Victor Hugo: The Hunchback of Notre Dame

BOOK FIFTH.
CHAPTER 1. ABBAS BEATI MARTINI. (continued)

"In that case Our Lady knows that I am greatly in need of money, and I should much desire to read in your books. Tell me, reverend master, is your science inimical or displeasing to Our Lady?"

"Whose archdeacon I am?" Dom Claude contented himself with replying, with tranquil hauteur.

"That is true, my master. Well! will it please you to initiate me? Let me spell with you."

Claude assumed the majestic and pontifical attitude of a Samuel.

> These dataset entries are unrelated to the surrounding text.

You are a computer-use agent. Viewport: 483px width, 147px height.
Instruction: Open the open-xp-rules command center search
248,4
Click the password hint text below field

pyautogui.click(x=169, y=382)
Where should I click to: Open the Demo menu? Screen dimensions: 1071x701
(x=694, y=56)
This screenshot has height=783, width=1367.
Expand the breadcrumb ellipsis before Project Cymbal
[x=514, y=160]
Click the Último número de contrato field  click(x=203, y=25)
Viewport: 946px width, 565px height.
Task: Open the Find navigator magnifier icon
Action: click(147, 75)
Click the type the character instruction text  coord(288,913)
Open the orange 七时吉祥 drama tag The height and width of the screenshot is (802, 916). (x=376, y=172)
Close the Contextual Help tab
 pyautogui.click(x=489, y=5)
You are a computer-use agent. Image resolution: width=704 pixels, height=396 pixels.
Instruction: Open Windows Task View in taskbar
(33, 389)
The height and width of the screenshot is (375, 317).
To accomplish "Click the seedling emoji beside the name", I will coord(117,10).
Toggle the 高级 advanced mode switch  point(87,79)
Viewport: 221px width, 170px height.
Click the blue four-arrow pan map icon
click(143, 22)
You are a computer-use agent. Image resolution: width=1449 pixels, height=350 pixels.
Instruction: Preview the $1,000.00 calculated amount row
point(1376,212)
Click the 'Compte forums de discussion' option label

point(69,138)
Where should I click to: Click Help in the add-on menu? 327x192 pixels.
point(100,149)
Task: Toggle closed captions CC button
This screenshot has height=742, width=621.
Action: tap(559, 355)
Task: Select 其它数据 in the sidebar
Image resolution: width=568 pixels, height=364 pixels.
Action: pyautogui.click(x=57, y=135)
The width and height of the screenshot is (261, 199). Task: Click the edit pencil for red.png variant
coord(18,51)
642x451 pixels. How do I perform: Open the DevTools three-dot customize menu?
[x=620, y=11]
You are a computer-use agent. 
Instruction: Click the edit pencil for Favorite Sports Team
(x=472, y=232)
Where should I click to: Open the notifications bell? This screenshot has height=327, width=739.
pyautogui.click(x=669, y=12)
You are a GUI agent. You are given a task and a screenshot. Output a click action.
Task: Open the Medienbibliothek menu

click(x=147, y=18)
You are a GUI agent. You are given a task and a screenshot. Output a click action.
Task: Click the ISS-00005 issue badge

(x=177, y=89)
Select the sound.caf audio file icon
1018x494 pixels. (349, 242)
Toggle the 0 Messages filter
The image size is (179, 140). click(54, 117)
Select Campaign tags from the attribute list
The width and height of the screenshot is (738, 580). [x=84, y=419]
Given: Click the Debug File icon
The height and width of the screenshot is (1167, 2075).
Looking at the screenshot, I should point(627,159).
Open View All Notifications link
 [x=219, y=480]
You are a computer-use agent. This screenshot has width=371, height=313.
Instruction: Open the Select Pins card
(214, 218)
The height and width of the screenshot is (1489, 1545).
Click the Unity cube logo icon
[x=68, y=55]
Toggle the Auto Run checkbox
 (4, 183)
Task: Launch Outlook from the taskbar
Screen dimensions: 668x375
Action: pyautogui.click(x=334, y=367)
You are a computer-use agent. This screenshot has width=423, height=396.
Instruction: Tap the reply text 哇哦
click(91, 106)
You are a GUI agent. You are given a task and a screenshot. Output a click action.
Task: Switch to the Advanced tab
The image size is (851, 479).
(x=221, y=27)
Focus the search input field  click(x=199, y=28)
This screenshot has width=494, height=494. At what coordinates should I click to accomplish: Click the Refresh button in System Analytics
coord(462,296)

"Old man, it requires longer years than remain to you, to undertake this voyage across mysterious things. Your head is very gray! One comes forth from the cavern only with white hair, but only those with dark hair enter it. Science alone knows well how to hollow, wither, and dry up human faces; she needs not to have old age bring her faces already furrowed. Nevertheless, if the desire possesses you of putting yourself under discipline at your age, and of deciphering the formidable alphabet of the sages, come to me; 'tis well, I will make the effort. I will not tell you, poor old man, to go and visit the sepulchral chambers of the pyramids, of which ancient Herodotus speaks, nor the brick tower of Babylon, nor the immense white marble sanctuary of the Indian temple of Eklinga. I, no more than yourself, have seen the Chaldean masonry works constructed according to the sacred form of the Sikra, nor the temple of Solomon, which is destroyed, nor the stone doors of the sepulchre of the kings of Israel, which are broken. We will content ourselves with the fragments of the book of Hermes which we have here. I will explain to you the statue of Saint Christopher, the symbol of the sower, and that of the two angels which are on the front of the Sainte-Chapelle, and one of which holds in his hands a vase, the other, a cloud--"

Here Jacques Coictier, who had been unhorsed by the archdeacon's impetuous replies, regained his saddle, and interrupted him with the triumphant tone of one learned man correcting another,--"Erras amice Claudi. The symbol is not the number. You take Orpheus for Hermes."